Shauna Mottiar recounts her experience in Uganda as a visiting Human Rights expert in this three part series. Her encounters with Verity, an outspoken researcher from a local NGO, and her remarkably disruptive hand bag and later Colonel Hugo, a retired English officer, mark the beginning of an exciting adventure.
Part two
I got back to my hotel that evening tired but happy with the days work. As I walked through the lobby I was hailed by my trusty English companion who had been on the flight with me and whom I then found to be staying at my hotel – Colonel Hugo. The Colonel was retired and traveled in Africa frequently to “study conditions on the continent”, he had apparently been based in various regiments throughout Africa as far back as colonial times.
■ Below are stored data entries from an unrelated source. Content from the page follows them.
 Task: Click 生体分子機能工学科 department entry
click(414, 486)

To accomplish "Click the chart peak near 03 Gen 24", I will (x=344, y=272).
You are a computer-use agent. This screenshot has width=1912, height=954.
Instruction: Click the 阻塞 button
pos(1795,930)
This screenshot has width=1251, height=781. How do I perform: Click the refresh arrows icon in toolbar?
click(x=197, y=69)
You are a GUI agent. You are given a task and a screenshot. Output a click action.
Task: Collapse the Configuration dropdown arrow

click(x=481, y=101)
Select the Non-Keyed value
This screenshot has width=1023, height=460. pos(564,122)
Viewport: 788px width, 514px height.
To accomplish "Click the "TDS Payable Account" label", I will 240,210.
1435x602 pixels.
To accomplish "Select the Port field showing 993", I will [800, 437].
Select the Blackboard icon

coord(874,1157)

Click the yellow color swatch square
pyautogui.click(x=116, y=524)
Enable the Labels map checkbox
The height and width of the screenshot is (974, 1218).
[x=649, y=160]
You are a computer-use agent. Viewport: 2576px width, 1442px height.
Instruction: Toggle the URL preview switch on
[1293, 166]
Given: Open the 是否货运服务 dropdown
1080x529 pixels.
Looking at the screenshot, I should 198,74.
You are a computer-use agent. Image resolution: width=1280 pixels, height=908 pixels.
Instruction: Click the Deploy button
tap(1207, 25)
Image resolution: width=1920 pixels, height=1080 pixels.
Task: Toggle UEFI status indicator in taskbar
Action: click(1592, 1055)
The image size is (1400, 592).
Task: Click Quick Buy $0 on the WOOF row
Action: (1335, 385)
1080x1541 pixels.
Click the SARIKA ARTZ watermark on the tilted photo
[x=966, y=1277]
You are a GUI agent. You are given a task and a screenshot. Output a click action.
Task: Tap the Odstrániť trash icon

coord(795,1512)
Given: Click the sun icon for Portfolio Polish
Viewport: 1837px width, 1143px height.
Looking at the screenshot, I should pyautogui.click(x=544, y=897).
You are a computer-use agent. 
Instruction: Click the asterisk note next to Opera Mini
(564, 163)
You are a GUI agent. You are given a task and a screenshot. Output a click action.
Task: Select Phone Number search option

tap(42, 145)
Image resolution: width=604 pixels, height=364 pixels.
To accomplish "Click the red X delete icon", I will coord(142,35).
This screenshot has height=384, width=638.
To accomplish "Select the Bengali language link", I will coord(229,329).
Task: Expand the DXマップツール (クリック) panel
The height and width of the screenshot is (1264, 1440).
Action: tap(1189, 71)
He had obviously just returned from some kind of field trip as he was decked out in a safari suit complete with hard hat and binoculars, he waved his cane at me, “Good evening young lady. Was your quest at the commission successful?”
“Yes thank you”, I replied politely, pleased to see a familiar face. “How was your day?”
“Dreadful, absolutely dreadful – everyone here is just B.O. I say, B.O. We went looking for the source of the Nile but our guide got lost and when I asked him how a guide could get lost in his own country he answered that he was actually from Kenya and that tour guiding was not his trade, he was a philosophy student at Makerere University in Kampala. Fat lot of good that does us doesn’t it? A Kenyan philosopher masquerading as a Ugandan tour guide! And to make matters worse I had the misfortune to be sitting next to an American on the bus who kept saying that she was sure the Nile was in Egypt and that it was just as well we hadn’t gone off on some wild goose chase…uhh yanks.” I smiled sympathetically. “Well, I suppose it could have been worse,” he added mournfully, “there could’ve been Australians on the bus! They’ve positively given me a headache.”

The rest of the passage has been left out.